§ Exercise objective: Write out exactly the lines of the entries below, from the first through the line containing "Click Edit button for Destination Namespace", and nothing beyond them.
---+---
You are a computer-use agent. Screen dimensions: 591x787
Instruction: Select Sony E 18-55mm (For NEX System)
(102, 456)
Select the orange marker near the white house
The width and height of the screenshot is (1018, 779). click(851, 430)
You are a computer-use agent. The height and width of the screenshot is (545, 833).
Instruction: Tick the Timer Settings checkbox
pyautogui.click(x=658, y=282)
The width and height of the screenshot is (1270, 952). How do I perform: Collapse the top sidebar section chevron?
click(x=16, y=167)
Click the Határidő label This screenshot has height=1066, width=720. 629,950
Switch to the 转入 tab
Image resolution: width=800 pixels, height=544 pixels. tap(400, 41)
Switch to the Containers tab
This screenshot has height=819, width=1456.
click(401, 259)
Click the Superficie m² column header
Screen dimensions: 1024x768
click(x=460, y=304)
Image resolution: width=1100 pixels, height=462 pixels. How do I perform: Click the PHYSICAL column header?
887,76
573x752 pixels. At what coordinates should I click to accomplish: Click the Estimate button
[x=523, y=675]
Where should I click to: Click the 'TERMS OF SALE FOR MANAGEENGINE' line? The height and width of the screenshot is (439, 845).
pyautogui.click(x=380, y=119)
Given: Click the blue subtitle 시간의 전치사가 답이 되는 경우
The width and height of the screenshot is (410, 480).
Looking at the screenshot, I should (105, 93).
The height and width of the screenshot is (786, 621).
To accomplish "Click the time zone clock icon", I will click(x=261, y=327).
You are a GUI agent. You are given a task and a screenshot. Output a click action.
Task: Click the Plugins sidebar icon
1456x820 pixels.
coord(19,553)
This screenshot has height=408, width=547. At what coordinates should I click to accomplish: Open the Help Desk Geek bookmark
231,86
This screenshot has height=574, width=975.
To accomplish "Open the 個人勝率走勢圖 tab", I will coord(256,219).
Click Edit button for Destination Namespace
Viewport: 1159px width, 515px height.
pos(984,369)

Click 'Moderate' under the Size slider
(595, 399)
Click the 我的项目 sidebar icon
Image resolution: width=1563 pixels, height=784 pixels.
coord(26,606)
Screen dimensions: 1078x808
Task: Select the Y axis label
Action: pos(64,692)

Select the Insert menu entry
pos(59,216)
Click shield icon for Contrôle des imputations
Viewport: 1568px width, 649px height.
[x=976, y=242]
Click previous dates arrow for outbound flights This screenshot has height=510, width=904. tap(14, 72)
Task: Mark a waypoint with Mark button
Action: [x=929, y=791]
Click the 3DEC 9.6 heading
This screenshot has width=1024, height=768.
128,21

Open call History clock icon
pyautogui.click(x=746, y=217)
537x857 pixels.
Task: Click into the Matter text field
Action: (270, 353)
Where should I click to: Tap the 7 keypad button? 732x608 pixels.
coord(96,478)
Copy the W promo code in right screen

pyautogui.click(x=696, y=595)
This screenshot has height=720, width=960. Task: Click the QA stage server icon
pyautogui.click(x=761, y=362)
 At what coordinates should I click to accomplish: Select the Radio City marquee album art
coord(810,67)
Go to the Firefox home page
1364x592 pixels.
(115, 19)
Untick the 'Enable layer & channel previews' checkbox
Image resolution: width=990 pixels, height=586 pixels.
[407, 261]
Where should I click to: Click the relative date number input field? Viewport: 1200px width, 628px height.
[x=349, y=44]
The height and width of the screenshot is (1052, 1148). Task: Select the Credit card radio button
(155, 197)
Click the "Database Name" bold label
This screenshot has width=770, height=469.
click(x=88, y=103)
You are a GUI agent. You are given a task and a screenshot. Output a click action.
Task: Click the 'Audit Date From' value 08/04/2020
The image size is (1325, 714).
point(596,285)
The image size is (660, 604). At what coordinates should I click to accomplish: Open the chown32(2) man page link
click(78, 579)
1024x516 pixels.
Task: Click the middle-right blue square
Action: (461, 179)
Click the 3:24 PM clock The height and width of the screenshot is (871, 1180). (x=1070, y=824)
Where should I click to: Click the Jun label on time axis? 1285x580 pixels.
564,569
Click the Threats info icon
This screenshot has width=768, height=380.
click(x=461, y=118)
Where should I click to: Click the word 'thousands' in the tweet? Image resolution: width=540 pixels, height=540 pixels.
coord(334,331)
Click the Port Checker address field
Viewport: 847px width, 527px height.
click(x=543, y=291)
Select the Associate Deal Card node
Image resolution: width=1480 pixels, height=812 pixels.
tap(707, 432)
---+---
§ Solved exercise:
You are a computer-use agent. Screen dimensions: 591x787
Instruction: Select Sony E 18-55mm (For NEX System)
(102, 456)
Select the orange marker near the white house
The width and height of the screenshot is (1018, 779). click(851, 430)
You are a computer-use agent. The height and width of the screenshot is (545, 833).
Instruction: Tick the Timer Settings checkbox
pyautogui.click(x=658, y=282)
The width and height of the screenshot is (1270, 952). How do I perform: Collapse the top sidebar section chevron?
click(x=16, y=167)
Click the Határidő label This screenshot has height=1066, width=720. 629,950
Switch to the 转入 tab
Image resolution: width=800 pixels, height=544 pixels. tap(400, 41)
Switch to the Containers tab
This screenshot has height=819, width=1456.
click(401, 259)
Click the Superficie m² column header
Screen dimensions: 1024x768
click(x=460, y=304)
Image resolution: width=1100 pixels, height=462 pixels. How do I perform: Click the PHYSICAL column header?
887,76
573x752 pixels. At what coordinates should I click to accomplish: Click the Estimate button
[x=523, y=675]
Where should I click to: Click the 'TERMS OF SALE FOR MANAGEENGINE' line? The height and width of the screenshot is (439, 845).
pyautogui.click(x=380, y=119)
Given: Click the blue subtitle 시간의 전치사가 답이 되는 경우
The width and height of the screenshot is (410, 480).
Looking at the screenshot, I should (105, 93).
The height and width of the screenshot is (786, 621).
To accomplish "Click the time zone clock icon", I will click(x=261, y=327).
You are a GUI agent. You are given a task and a screenshot. Output a click action.
Task: Click the Plugins sidebar icon
1456x820 pixels.
coord(19,553)
This screenshot has height=408, width=547. At what coordinates should I click to accomplish: Open the Help Desk Geek bookmark
231,86
This screenshot has height=574, width=975.
To accomplish "Open the 個人勝率走勢圖 tab", I will coord(256,219).
Click Edit button for Destination Namespace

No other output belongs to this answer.